Oulala, si je passe en mode Calimero à voix haute, ce n’est pas bon signe…

-       « Mais vous êtes seul » me répond t-il sans aucune trace de méchanceté, factuel à gifler.

-       « On t’a jamais dit que t’étais hyper fort pour remonter le moral aux gens, toi ? »

-       « Je ne fais que constater un état de fait, je ne comptais pas vous faire de la peine »

-       « Tu te sens un peu coupable là, quand même ? »

-       « Non »

-       « Tu te sens comment alors ? »

-       « Je ne me sens rien du tout »

-       « Alors si tu devais te définir, tu dirais quoi ? »

-       « Je suis »

-       « …et… »

-       « Et c’est tout. Pourquoi cette solitude vous pèse ? » reprend t-il en changeant de conversation.

-       « En fait, j’ai dû blesser Nasia. Je regrette… »

-       « Qui est Nasia ? »

 

Alors là, je reste sans plus pouvoir parler, j’ai la gorge soudainement très sèche. Soit il est vraiment abruti, soit quelque chose se passe de très étrange.

-       « Nasia, c’est votre collègue… »

-       « Je n’ai pas de collègue »

-       « La jeune extraterrestre qui m’apporte mon repas tous les jours, qui discute un petit peu avec moi… »

-       « Je ne vois pas, ça ne me dit rien »

-       « MAIS SI !!! »

Je me rends bien compte que je crie et que je me suis levé, mais c’est plus fort que moi. J’ai l’impression de devenir fou.

-       « Celle qui vient tous les jours me voir, m’apporte mon plateau !!! NASIA !!! N-A-S-I-A !!! »

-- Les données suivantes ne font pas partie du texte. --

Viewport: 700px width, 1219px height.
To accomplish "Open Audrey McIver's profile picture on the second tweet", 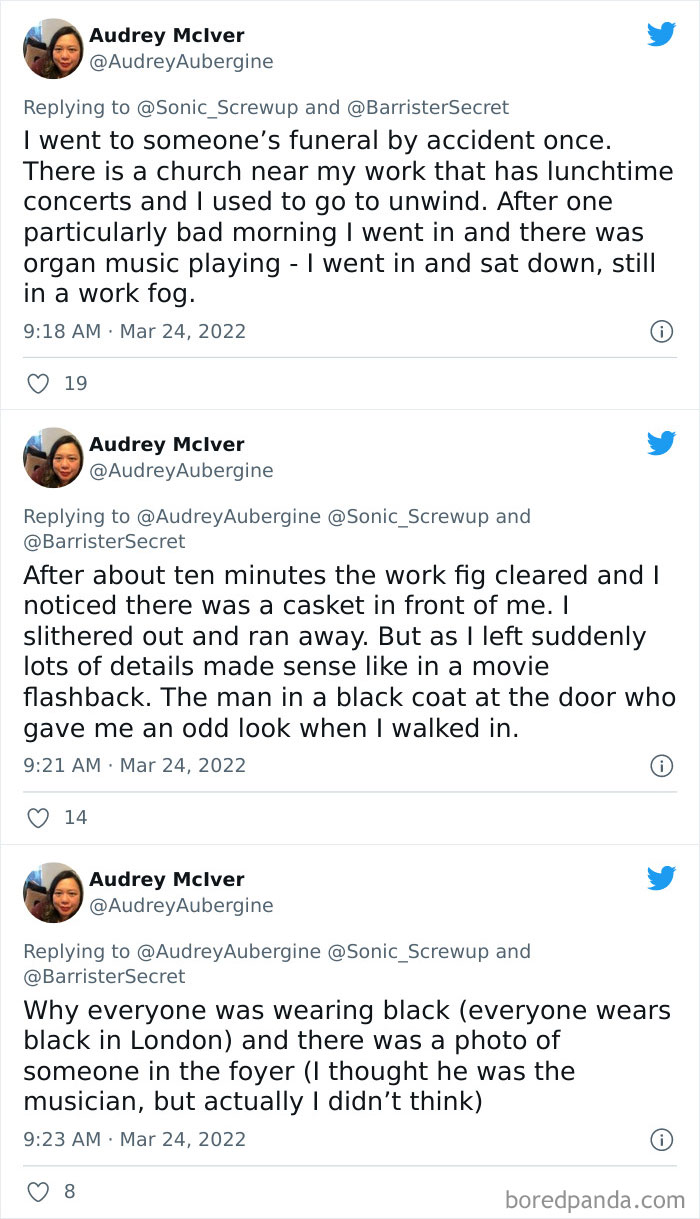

-       « Ce n’est pas parce que vous criez que je vais vous dire oui, je ne vois vraiment pas de qui il peut s’agir… »

 

Ca y est, il faut que je me rende à l’évidence, je suis fou ! Cinq jours et j’ai des visions !! Je n’ai quand même pas pu inventer un personnage pareil ! J’ai toujours été créatif mais quand même !

Visiu, sans être aucunement paniqué par mes réactions excessives, n’a pas bougé d’un millimètre sur son siège et reprend la conversation comme si de rien n’était, comme si j’étais à une séance chez mon psy :

-       «  Donc vous avez blessé Nasia et maintenant vous regrettez… Une fois de plus cette bonne vieille culpabilité humaine »

-       « Pourquoi Nasia, pourquoi le dire comme si elle n’existait que dans mon imagination !! »

-       « D’accord, d’accord… » assure t-il comme à un enfant en pleine crise d’hystérie, « mais peut-être avez-vous créé ce personnage justement pour le blesser, sachant que vous avez peur de me blesser, moi, pour éviter les éventuelles représailles »

-       « Tu veux dire que pour assumer un quelconque syndrome de Stockholm avec toi, j’aurai créé… »

 

Je ne veux pas finir ma phrase, je ne veux pas formaliser la possibilité que je sois déjà cinglé à ce point. Mais la saloperie d’extraterrestre ne me lâche pas :

-       « Je n’ai jamais compris ce fonctionnement humain, à dire vrai »

-       « Lequel ? » avec un peu trop d’hystérie dans la voix.

-       « Faire du mal à quelqu’un pour après culpabiliser. Regretter,  c’est si stérile »

-       « Il faudrait faire comme toi ? Faire le mal autour de soi sans jamais y repenser ? »

-       « Pas du tout. Pourquoi ne pas dire et faire des choses qui ne blessent pas les autres ? »

-       « T’es bien placé pour parler, dis donc, Monsieur-j’enlève-tout-le-monde et je-détruis-des-planètes ! »

-       « Bref. Revenons au « Troisième jour » de la création, c’est beaucoup plus intéressant »

 

Ahuri, je le fixe sans y croire. S’il croit qu’après ce que je viens de découvrir aujourd’hui, sur ma propre folie déjà bien avancée, on va refaire « Salon de thé / Catéchisme », alors là il rêve ! :

-       « Non »

-       « Quoi non ? » me demande t-il.

-       « Ca veut dire : Non, tu peux aller te faire foutre, je ne discuterais pas avec toi de Dieu et toute la compagnie »

-       « Et puis-je savoir pourquoi ? »

-       « Comme manifestement, tu n’es pas assez intelligent pour le comprendre, alors je vais t’expliquer : Je n’ai pas envie de parler ! De toute façon discuter avec moi n’aurait aucun intérêt car je suis fou. Voilà, ça te va !! »

 

Il me sourit et se lève :

-       « Oui, ça me va. On continuera demain »

-       « C’est ça, ouai, tu peux rêver ! », rageusement.

 

Ils sont vraiment cons ces extraterrestres.